My Website#

Starting out with this website, I had essentially no knowledge of modern web technologies. I knew that I wanted something modern but also easy to maintain that I could use well into the future.

The end result is the site you see here. By no means perfect or beautiful, but functional and a place where I can store guides mainly for my benefit. But maybe for your benefit too? I certainly dont know who’s reading this ¯\_(ツ)_/¯

As I’m writing this page after the fact (about a year since originally making this site), I’ll likely glaze over a lot of the details.

Technologies Used#

  • Node for quick ‘n easy webserver creation

  • NPM for a bunch of support packages

  • ExpressJS with ejs for amped up static pages. Express is great for beginners that want a simple framework for a static website with no code duplication

  • Bootstrap to make it all pretty

  • Other stuff

Express#

Originally I started this site as a pure html/bootstrap affair. This worked for all of 2 days until I got sick of copying and pasting code all over the place. While I had no desire to maintain duplicate copies of code, I was even less interested in using some massive overkill framework (as an embedded dev, I have a need for speed). Low and behold: ExpressJS! The perfect minimal framework solution for my problem. Express has a concept of ‘pages’ and ‘partials’. A page defines the overall structure of a static webpage (say my home page). Partials define chunks/components of that page that are shared in other locations. So for example, all the html for my navigation/ header bar has its own partial, as does the footer. Then in a page, to use this content you can simply add a <% include as if you were writing a C program! Express was speaking my language.
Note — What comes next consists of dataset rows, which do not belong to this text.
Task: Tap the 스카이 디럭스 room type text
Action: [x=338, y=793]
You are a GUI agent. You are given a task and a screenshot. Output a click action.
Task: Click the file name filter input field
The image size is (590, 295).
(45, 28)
Static Project Pages [old]#

Note

I’ve replaced this implementation with Sphinx docs

The bulk of the effort for me was sunk into generating the project writeup pages (like the page you’re reading this off of right now!). I wanted them to be simple static text, images and video. But I didn’t want the complexity of using a whole framework like wordpress, and I definitely wasn’t into the idea of writting everything in html. I wanted my writeups to be in a portable format I could easily migrate or use in other places in the future.

Given these requirements I thought it best to write about all of my projects in markdown. I’ve used markdown for years and like its readability and easy syntax. To convert my markdown to HTML, I grabbed showdown . Showdown does it’s job well and has some hooks (called ‘extensions’) that made it easier for me to get the formatting jusssst right. At present the only extension I’ve created helps make the title/H1 of each writeup nice and big (ie: look at those big ‘My Website’ letters up top). All the showdown generator stuff lives in prestart.js which is run before the server is started so the markdown is generated once and can then be served statically for all time.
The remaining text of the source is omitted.